--- START OF Passage to read ---
Warning: this article was written for a more seasoned developer, if this is your first programming language I suggest to take some programming and basic Computer Science courses, before learning Go, like Scratch and Khan Academy. If you are a DevOps and want to take some shortcuts there are other articles tailored to your needs.

Tour of Go 🏟

The Tour must be your first step, here you will decide if you ❤ or 💩 Go.

The tour of Go is a live coding tutorial built by the Go contributors, what can be better than this? It will take you trough the most Go concepts and features.

YouTube 📺

I prefer watching or listening instead of reading tutorials. It allows me to multi task, so I can study more while doing boring tasks like walking, washing the dishes etc.

I am curating a YouTube playlist with the best intro-level videos I could find. The first video from the playlist is a crash course (similar with the tour of go), the following ones dive into different aspects of the GO, focused on the differences between other languages.

RTFM 📚

No matter your programming experience you need to read the manual, especially the “Effective Go” section. Go has some pretty weird concepts brought from different programming paradigms. 99% of the “newbie” questions I see on chat are covered in the manual.
--- END OF Passage to read ---
--- START OF Listed records ---
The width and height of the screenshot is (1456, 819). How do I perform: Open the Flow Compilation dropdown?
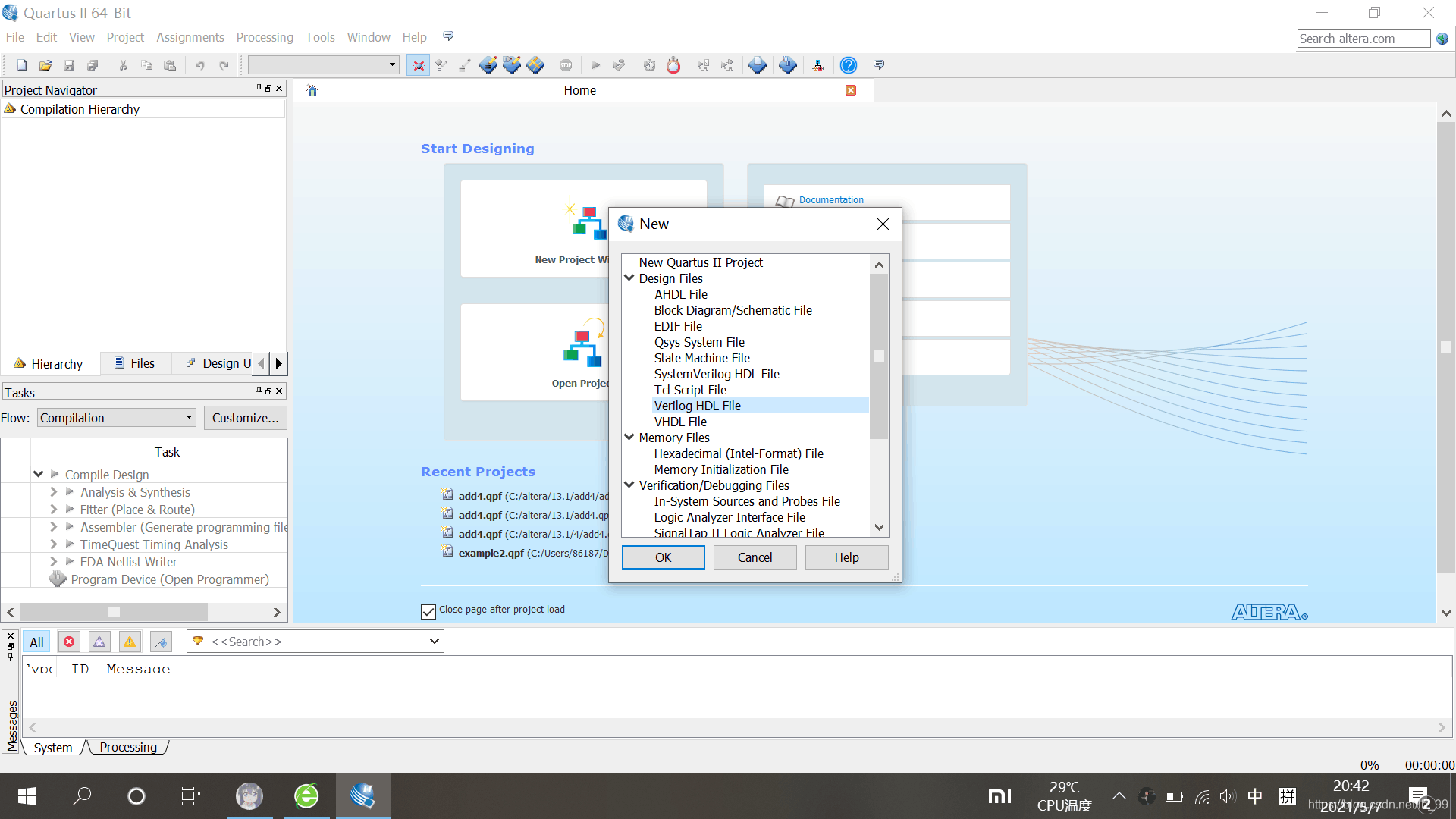[x=117, y=418]
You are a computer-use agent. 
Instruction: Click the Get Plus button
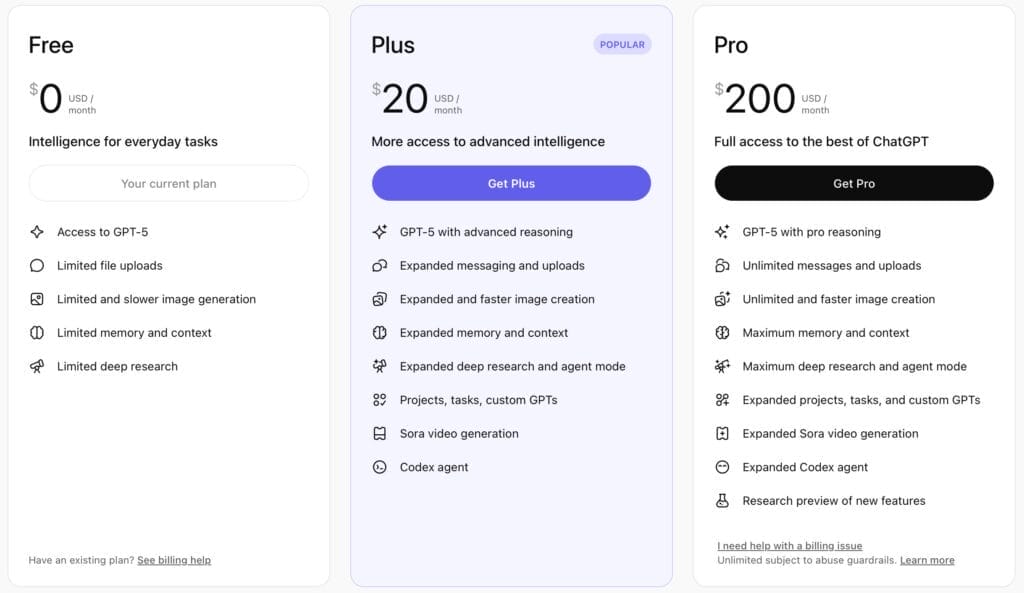pos(511,184)
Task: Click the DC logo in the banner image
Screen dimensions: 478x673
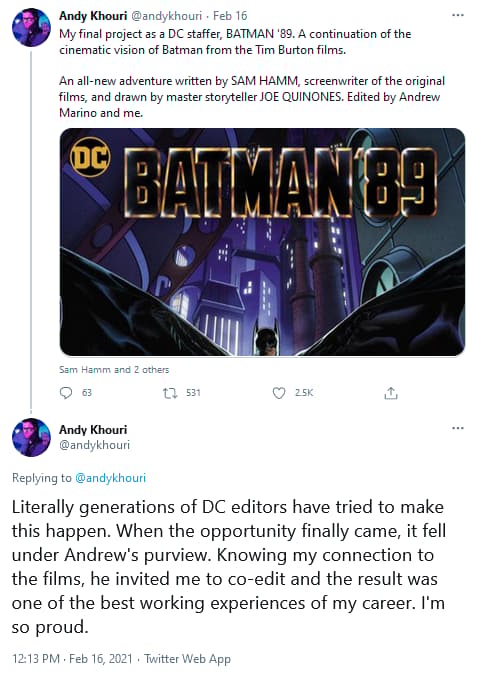Action: click(90, 157)
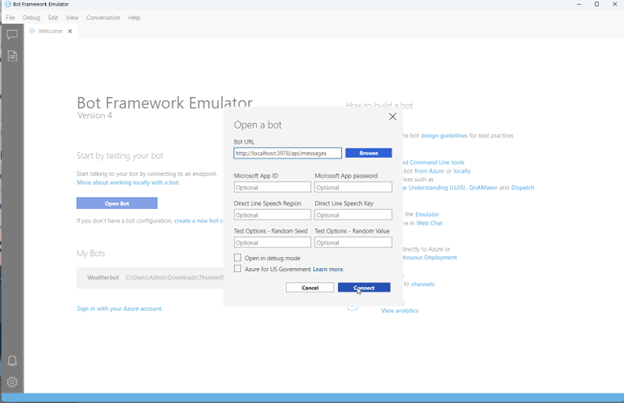Close the Welcome tab
The image size is (624, 403).
click(70, 31)
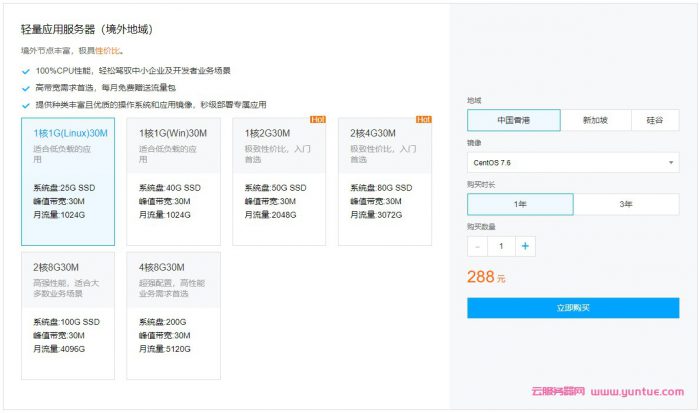Select the 1核1G(Linux)30M plan card
Image resolution: width=700 pixels, height=413 pixels.
click(x=67, y=180)
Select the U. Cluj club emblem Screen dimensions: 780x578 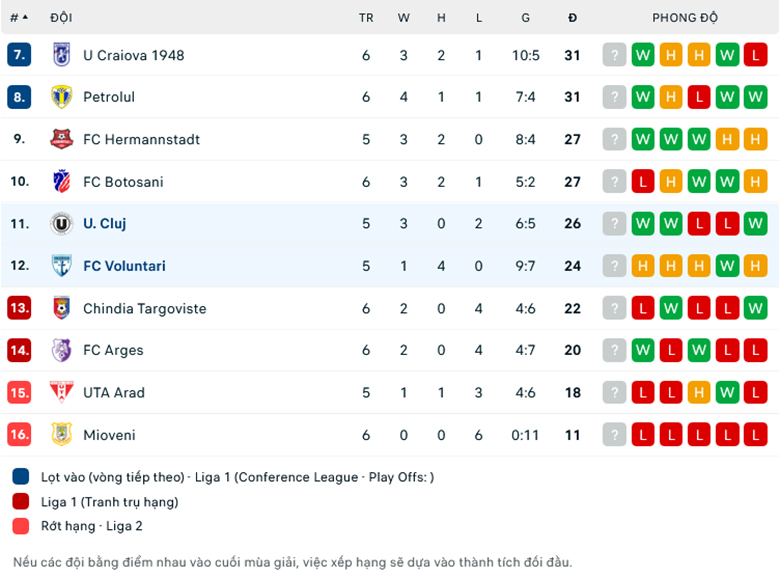(62, 224)

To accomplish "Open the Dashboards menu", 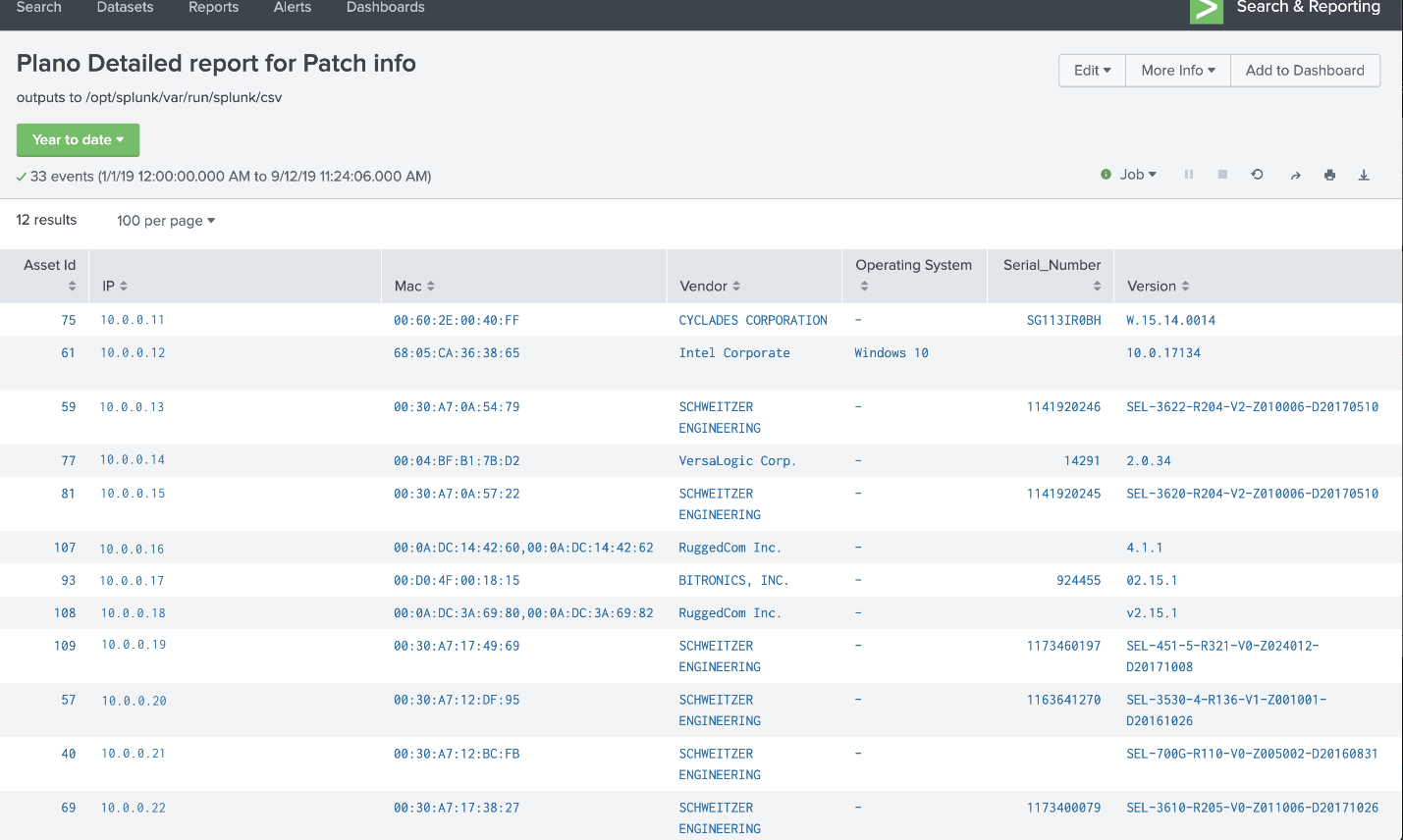I will tap(385, 7).
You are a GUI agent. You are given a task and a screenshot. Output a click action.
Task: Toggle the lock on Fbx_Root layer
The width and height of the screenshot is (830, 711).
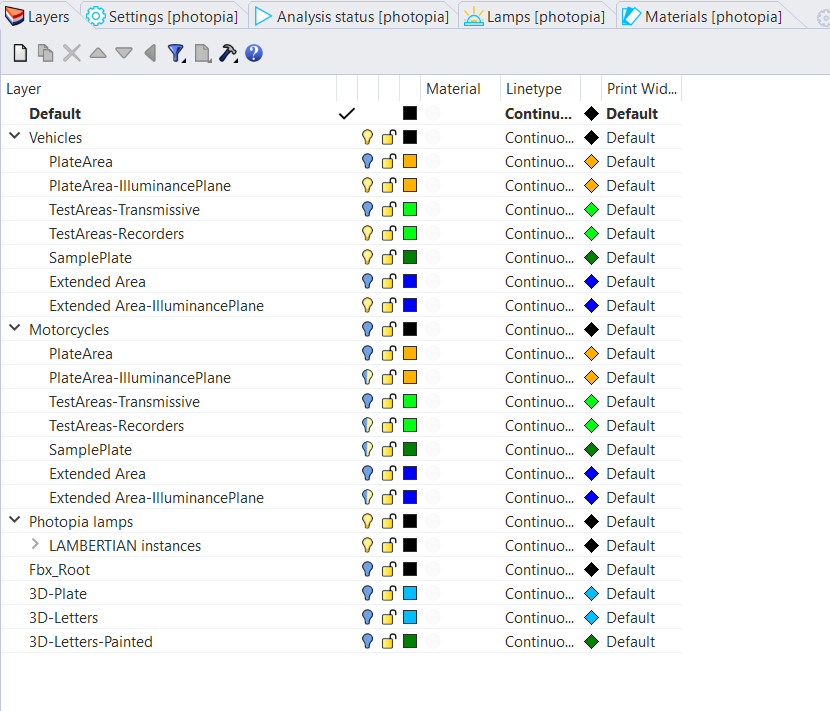click(x=389, y=570)
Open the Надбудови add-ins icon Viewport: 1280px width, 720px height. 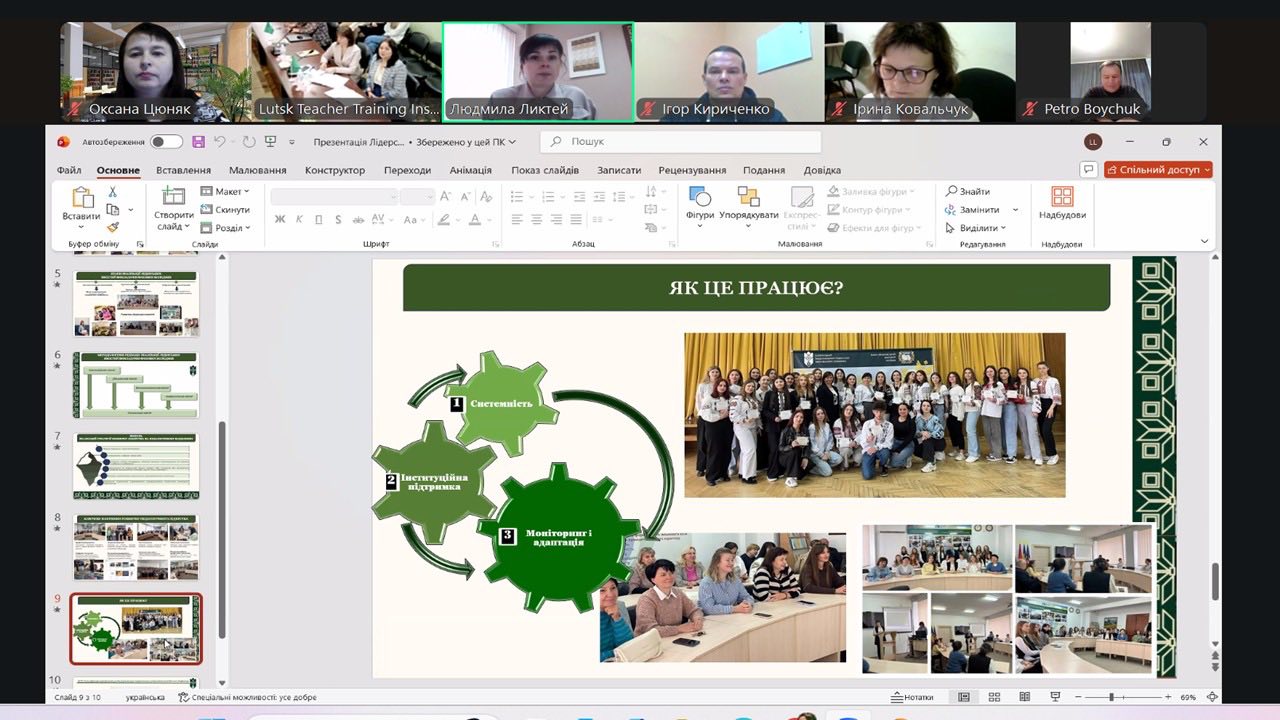click(x=1062, y=204)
--- END OF Listed records ---
_What you should do_:
Can you return the full text above on learning Go, word for word?

_Expected output_:
Warning: this article was written for a more seasoned developer, if this is your first programming language I suggest to take some programming and basic Computer Science courses, before learning Go, like Scratch and Khan Academy. If you are a DevOps and want to take some shortcuts there are other articles tailored to your needs.

Tour of Go 🏟

The Tour must be your first step, here you will decide if you ❤ or 💩 Go.

The tour of Go is a live coding tutorial built by the Go contributors, what can be better than this? It will take you trough the most Go concepts and features.

YouTube 📺

I prefer watching or listening instead of reading tutorials. It allows me to multi task, so I can study more while doing boring tasks like walking, washing the dishes etc.

I am curating a YouTube playlist with the best intro-level videos I could find. The first video from the playlist is a crash course (similar with the tour of go), the following ones dive into different aspects of the GO, focused on the differences between other languages.

RTFM 📚

No matter your programming experience you need to read the manual, especially the “Effective Go” section. Go has some pretty weird concepts brought from different programming paradigms. 99% of the “newbie” questions I see on chat are covered in the manual.